- **WHAT THE EXERCISE ASKS**
Decide whether the JailBound summary below agrees with each statement. Answer yes or no for each, and quote the deciding words from the summary.
1. JailBound's average attack success rate in the white-box setting is 94.32%.
2. Most earlier jailbreak methods handle the visual and textual modalities jointly.
3. The safety decision hyperplane in fusion layers is probed with a linear classifier.

JailBound: Jailbreaking Internal Safety Boundaries of Vision-Language Models¶
Conference: NeurIPS 2025 arXiv: 2505.19610 Code: To be confirmed Area: Multimodal VLM / AI Safety / Adversarial Attacks Keywords: jailbreak, safety boundary, latent space attack, ELK, cross-modal perturbation
TL;DR¶
Inspired by the Eliciting Latent Knowledge (ELK) framework, this paper is the first to reveal that VLMs possess approximable safety decision boundaries in the latent space of fusion layers. It proposes JailBound, a two-stage attack framework comprising Safety Boundary Probing and Safety Boundary Crossing, which jointly optimizes image and text adversarial perturbations to cross this boundary. JailBound achieves average attack success rates of 94.32% and 67.28% in white-box and black-box settings, respectively, significantly surpassing the state of the art.
Background & Motivation¶
Background: VLMs acquire powerful multimodal capabilities by integrating visual encoders with LLMs, yet the introduction of the visual modality substantially enlarges the attack surface. Existing jailbreak methods include gradient-based white-box attacks and query-feedback-based black-box attacks.
Limitations of Prior Work: (a) The absence of explicit attack objectives causes gradient optimization to fall into local optima, lacking precise directional guidance; (b) most methods treat the visual and textual modalities in a decoupled manner, neglecting cross-modal interactions.
Key Challenge: Although safety alignment in VLMs suppresses harmful outputs, the models still internally encode safety-relevant knowledge—analogous to the "the model knows but does not say" phenomenon identified in ELK research. This latent knowledge exposes exploitable structure for attacks.
Key Insight: If VLMs possess a safety/unsafe decision boundary in the latent representations of fusion layers, then precisely locating and crossing this boundary would enable systematic circumvention of safety mechanisms.
Core Idea: First, use a linear classifier to probe the safety decision hyperplane in fusion layers; then drive image and text adversarial perturbations across this boundary via a three-objective joint optimization.

- **COLLECTED MATERIAL**
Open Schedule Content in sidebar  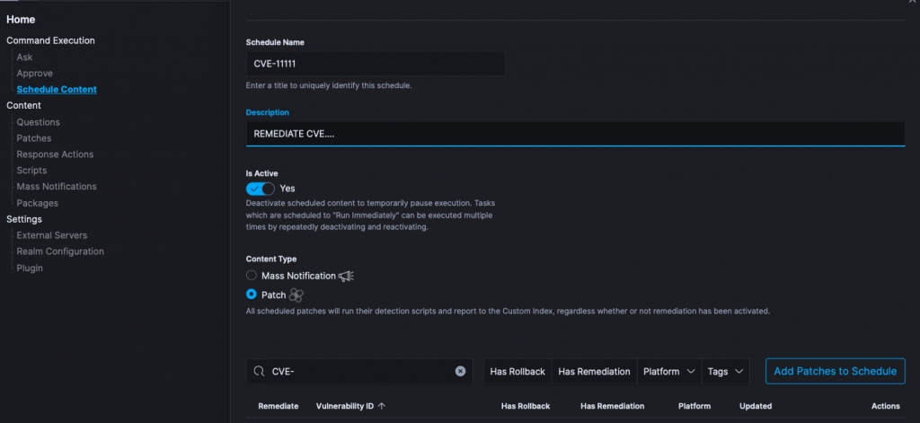[x=57, y=89]
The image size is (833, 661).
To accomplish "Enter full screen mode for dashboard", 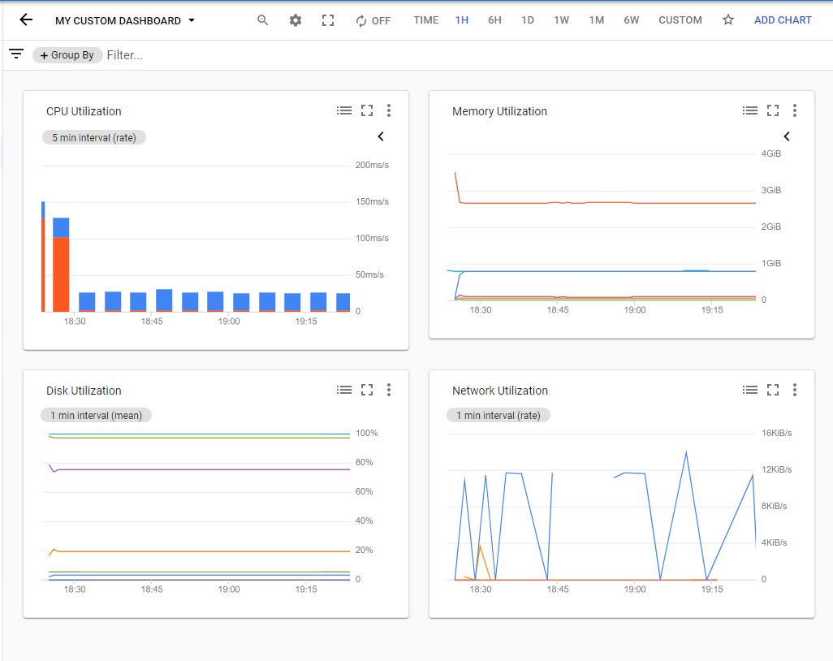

- **THE ANSWER**
1. Yes: "JailBound achieves average attack success rates of 94.32% and 67.28% in white-box and black-box settings, respectively"
2. No: "most methods treat the visual and textual modalities in a decoupled manner, neglecting cross-modal interactions"
3. Yes: "use a linear classifier to probe the safety decision hyperplane in fusion layers"